New Yorkers in the market for an x-ray, colonoscopy or surgery have a new way to look up how much a medical procedure will cost them ahead of time.
Patients Rights Advocate, a Massachusetts-based nonprofit that aggregates public data on hospital prices, is set to launch a new price transparency tool today to help New Yorkers search the costs for a specific medical procedure based on the hospital where they receive care and how much their insurance will cover. The organization will launch the tool alongside the city’s Office of Healthcare Accountability, a government agency created in 2023 to ensure hospitals make their prices available as a way to drive down health care costs.
The tool, which aggregates publicly available data from hospitals across the five boroughs, aims to address a longstanding issue for patients: they often don’t know how much a procedure will cost them until after it happens.

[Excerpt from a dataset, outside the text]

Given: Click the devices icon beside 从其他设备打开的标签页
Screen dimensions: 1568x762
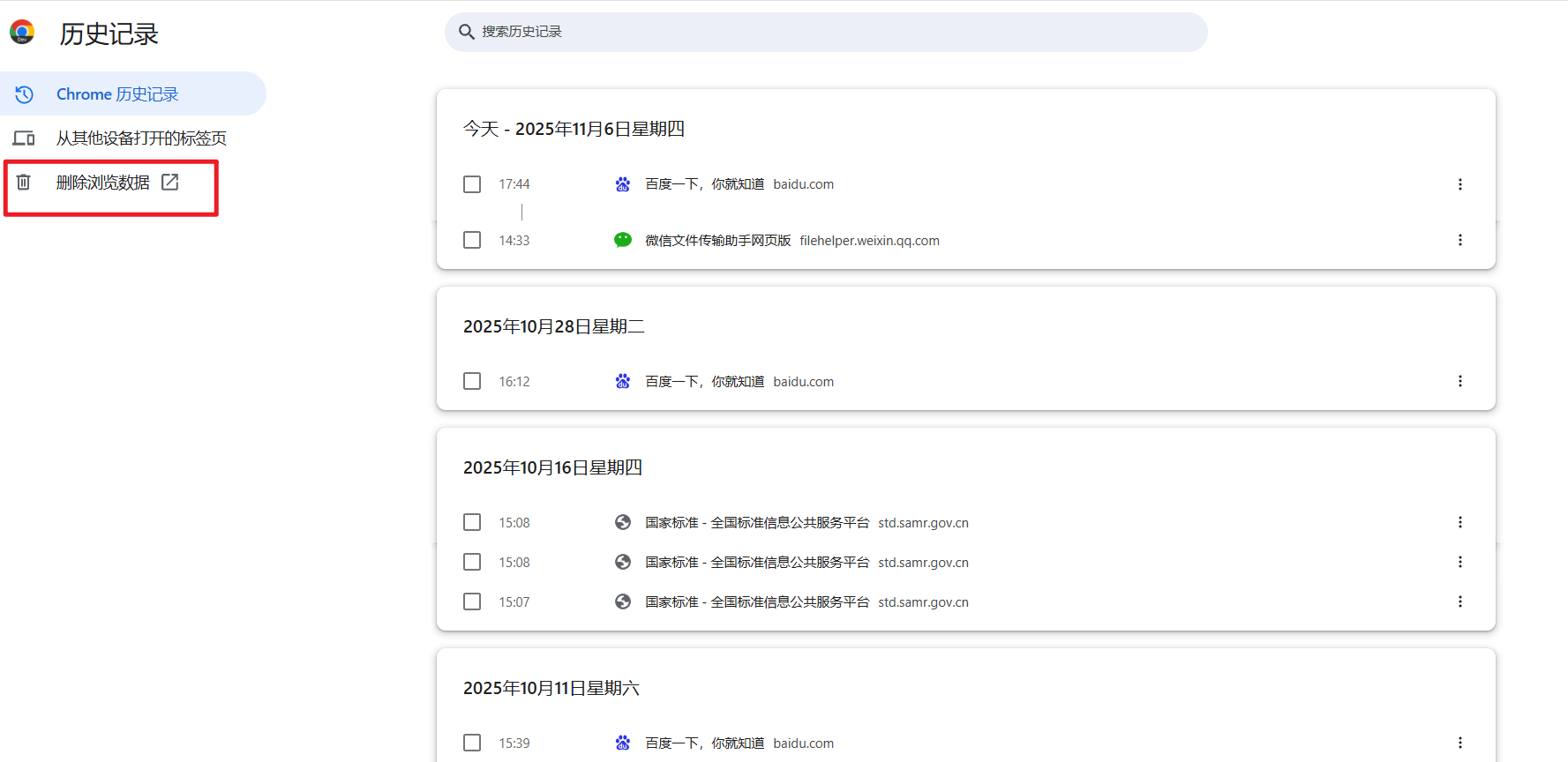Looking at the screenshot, I should [24, 138].
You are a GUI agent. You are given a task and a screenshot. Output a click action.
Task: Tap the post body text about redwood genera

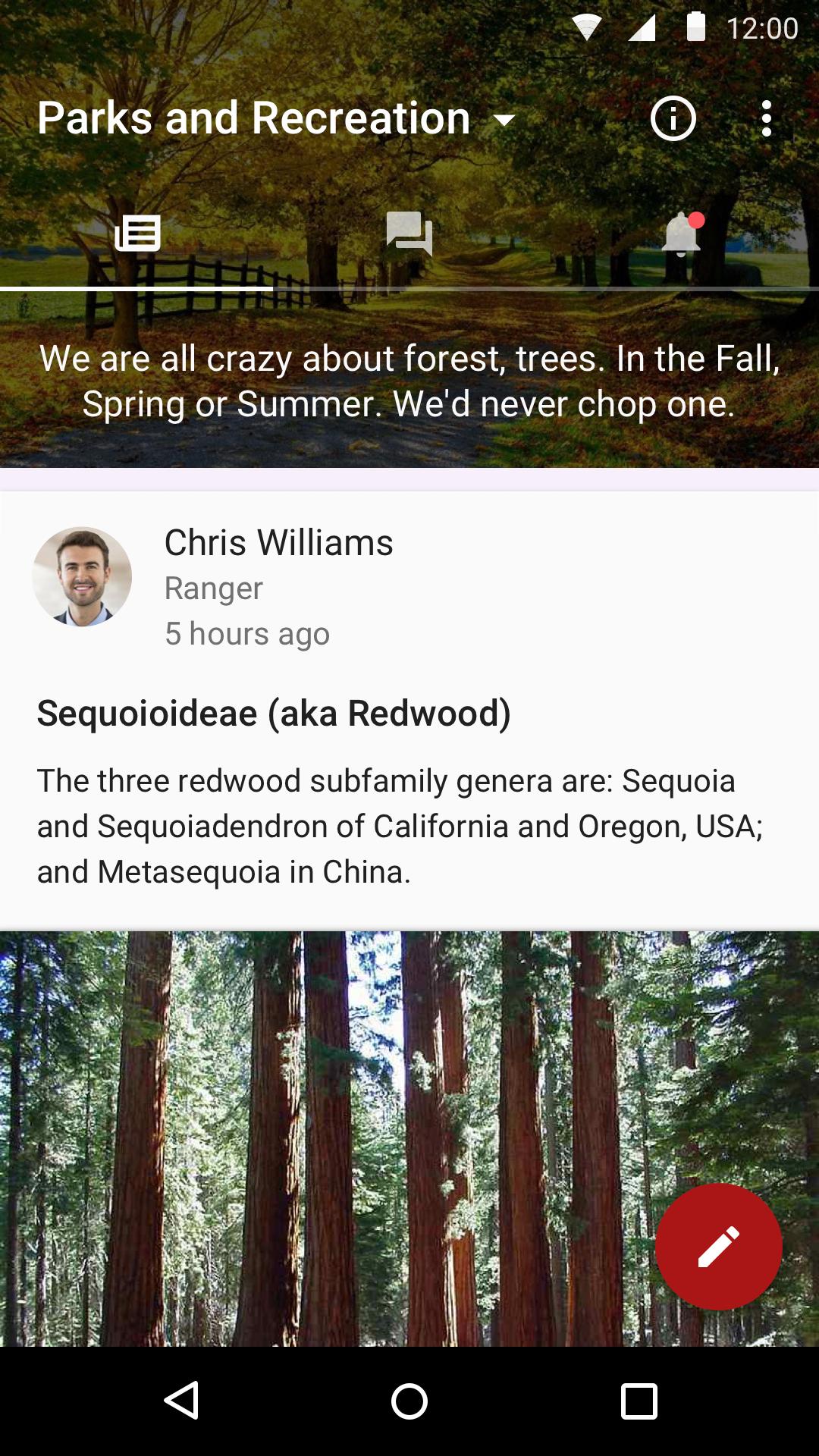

The city’s new price transparency tool is the second of its kind that Patient Rights Advocate has launched alongside a local or state government. The organization built a similar tool in Colorado last year, becoming a model for municipalities seeking to reduce health costs.
Price transparency advocates say putting hospital charges out in the open is a key strategy to ensure that patients can shop around for the most affordable health care and increase competition.
“As long as hospitals and insurance companies hide their prices, they can charge whatever they want,” said Cynthia Fisher, founder and chair of Patient Rights Advocate. “Everybody needs to know prices before they get care.”
The tool may help save taxpayers’ money, too. A recent report from the Office of Healthcare Accountability shows that the city spent $11.5 billion on health care for roughly 1.2 million municipal workers, retirees and their dependents in 2024 – a figure that has steadily increased in recent years. The City Council estimates that its new health costs office could save as much as $2 billion annually by monitoring employee health spending and driving hospital prices down.